Stated goal –
Convert the items below into a Markdown table with the columns "No." and "Line," numbering each nonblank line in its own row and omitting the pictures.

Recorded data –

◆ ◆ ◆ ◆

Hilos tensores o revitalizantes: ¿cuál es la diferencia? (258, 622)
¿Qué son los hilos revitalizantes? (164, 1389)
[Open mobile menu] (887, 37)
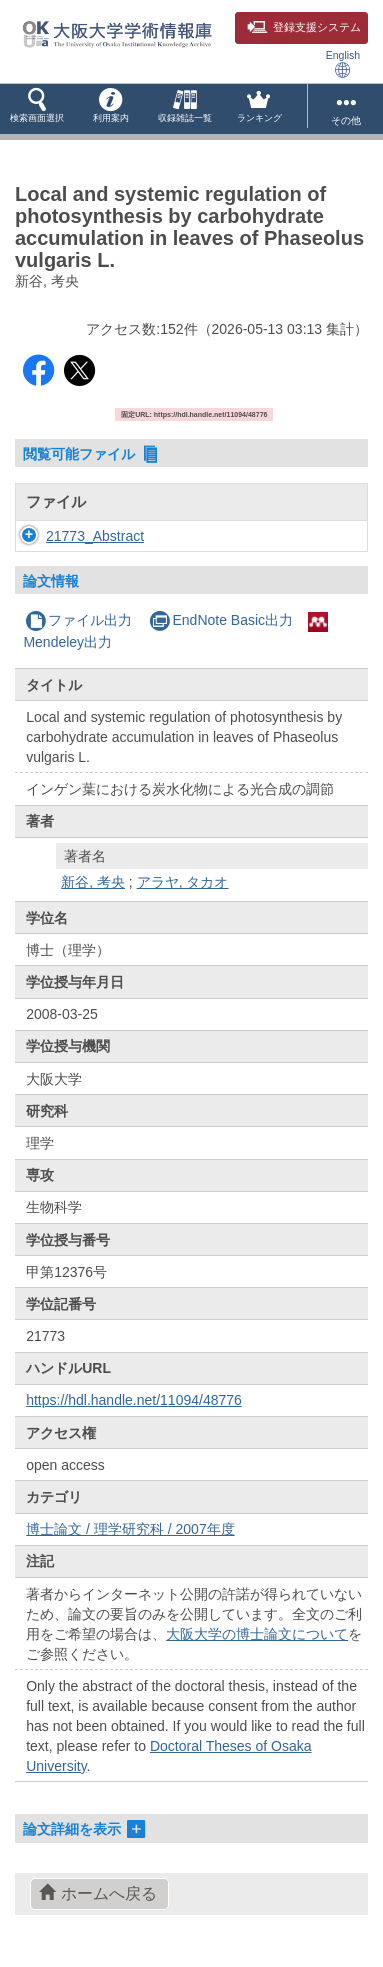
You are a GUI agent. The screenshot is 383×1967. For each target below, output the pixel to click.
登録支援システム (304, 27)
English (343, 63)
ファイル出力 (78, 620)
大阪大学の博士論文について (257, 1634)
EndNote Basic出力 (221, 620)
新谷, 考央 (93, 882)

◆ ◆ ◆ ◆

Task answer –
| No. | Line |
|---|---|
| 1 | Hilos tensores o revitalizantes: ¿cuál es la diferencia? (258, 622) |
| 2 | ¿Qué son los hilos revitalizantes? (164, 1389) |
| 3 | [Open mobile menu] (887, 37) |
| 4 | You are a GUI agent. The screenshot is 383×1967. For each target below, output the pixel to click. |
| 5 | 登録支援システム (304, 27) |
| 6 | English (343, 63) |
| 7 | ファイル出力 (78, 620) |
| 8 | 大阪大学の博士論文について (257, 1634) |
| 9 | EndNote Basic出力 (221, 620) |
| 10 | 新谷, 考央 (93, 882) |